Gena also has little good to say about the West, despite a life-long devotion to its music. He too feels personally betrayed by America in particular. Sometime in the 1990s, he was rejected for a visa to the fabled land. Yet for him as for many other Russians the disenchantment is more profound. The post-Soviet years dismantled the image of the West as freer, better and happier than the Soviet Union. For Russians in general, the promises of the West were fatally undermined in a single decade of grinding poverty, political chaos and rising crime. Democratic choice, capitalism, and existential angst all arrived on the same plate. And it all felt very personal both to those who had always fought the West, like Putin, and to those who had dreamed of it, like Gena.

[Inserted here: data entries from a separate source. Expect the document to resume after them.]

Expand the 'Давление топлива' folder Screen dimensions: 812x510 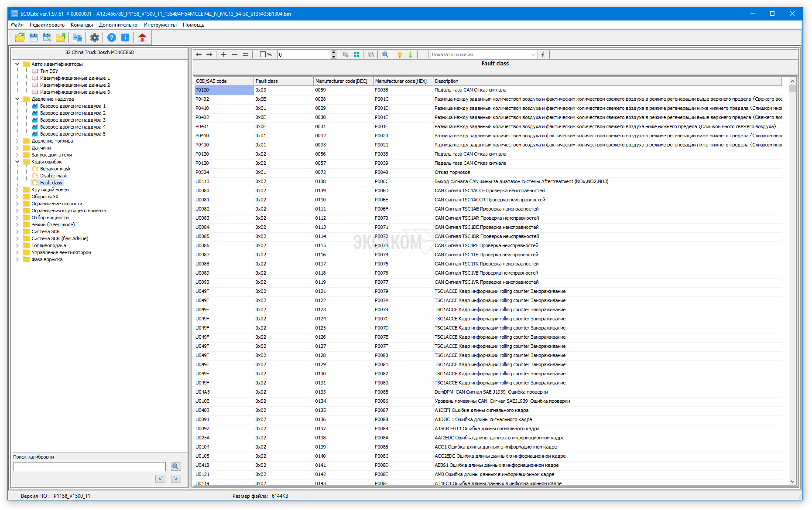[17, 141]
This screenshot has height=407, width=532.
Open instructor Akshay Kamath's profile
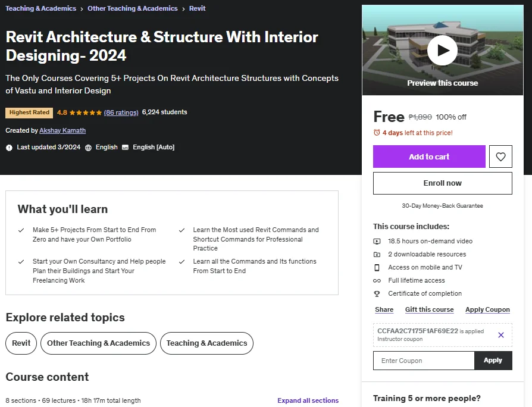click(62, 130)
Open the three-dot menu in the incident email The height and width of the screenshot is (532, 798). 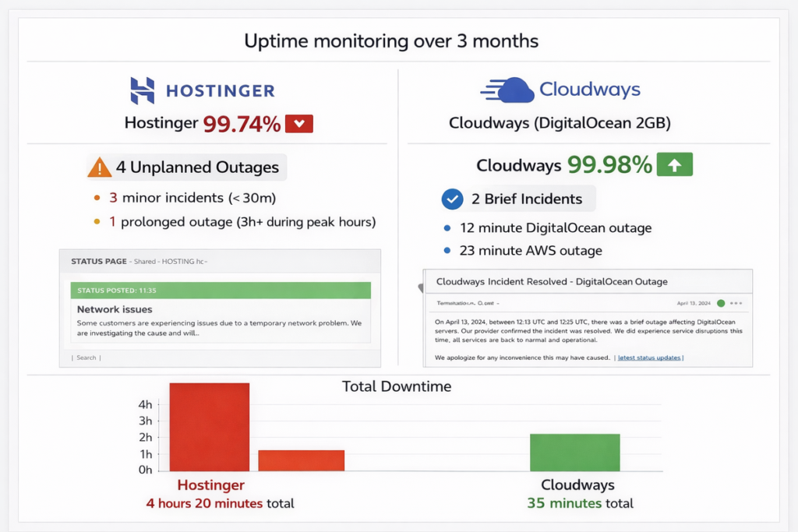[x=736, y=303]
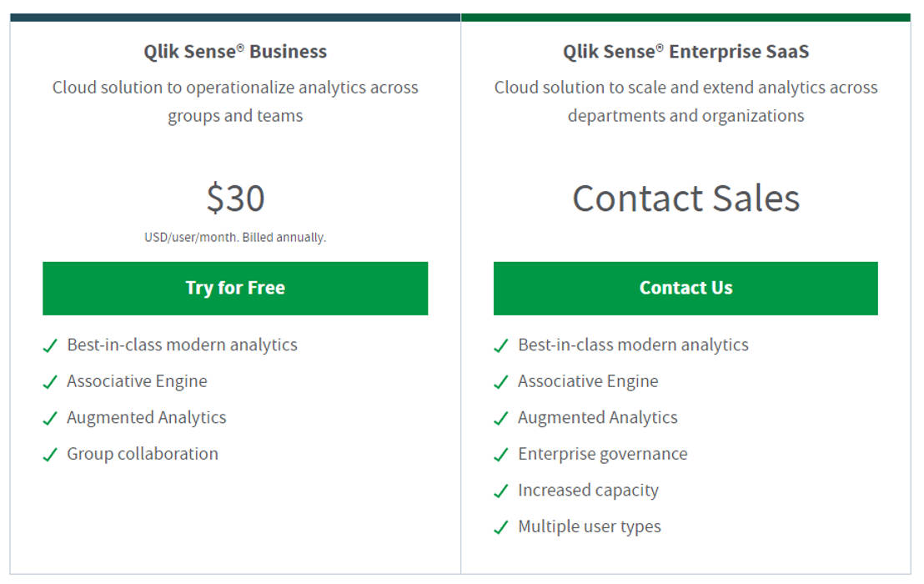Click the Enterprise governance feature text
Viewport: 924px width, 584px height.
tap(602, 454)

Putin and Gena experienced 1991, the year in which the Soviet Union was written out of history, differently. Putin famously called the demise of the Soviet Union the greatest geopolitical catastrophe of the twentieth century. Gena was overjoyed to see the end of the system that had harassed him for decades.  Yet while most Soviet people were prepared to see the Soviet system go to hell, the Russian part of them was by no means ready to accept the decline of Russia as a world power. There is little appetite among Russians to go back to communism. There is an enormous desire to see Russia do things the ‘Russian’ way again. This desire is as vague and as undefined as the term ‘freedom’ in late socialism. This ambiguity has been bolstered by equally vague geopolitical assertions. The idea of Eurasia – an old concept rejuvenated lately as both a political and economic program as well as spiritual utopia – serves well, since it turns its back on the West while simultaneously challenging the primacy of Western thought in general. It is thus defensive and aggressive at the same time. Yet, most important, the idea of Eurasia touches on a trope that is even older than Soviet times: the preeminence of physical territory in political thought and policy.

Russian identity has always been linked to the very earth on which it exists. And it is here that Gena and Vova meet once again. Gena lives in a remote village in the Leningrad region, connected to the world by a potholed road and the internet. He relishes the beauty of the nature around him, grows vegetables in his garden, scavenges for mushrooms and writes pamphlets on the superiority of the Russian nation. He thinks his life in and with Russian nature as spiritually purer than his former existence as an internationally-minded hippie. Putin is President of the Russian Federation. He loves presenting himself as a man in concert with, and control of nature: he flies with cranes, tames tiger cubs and rides horses bare-chested on the steppe. He too has chosen to shun a complicated relationship with the West in favor of something more simple and physical: a concentration on his lands and his people – wherever they may be.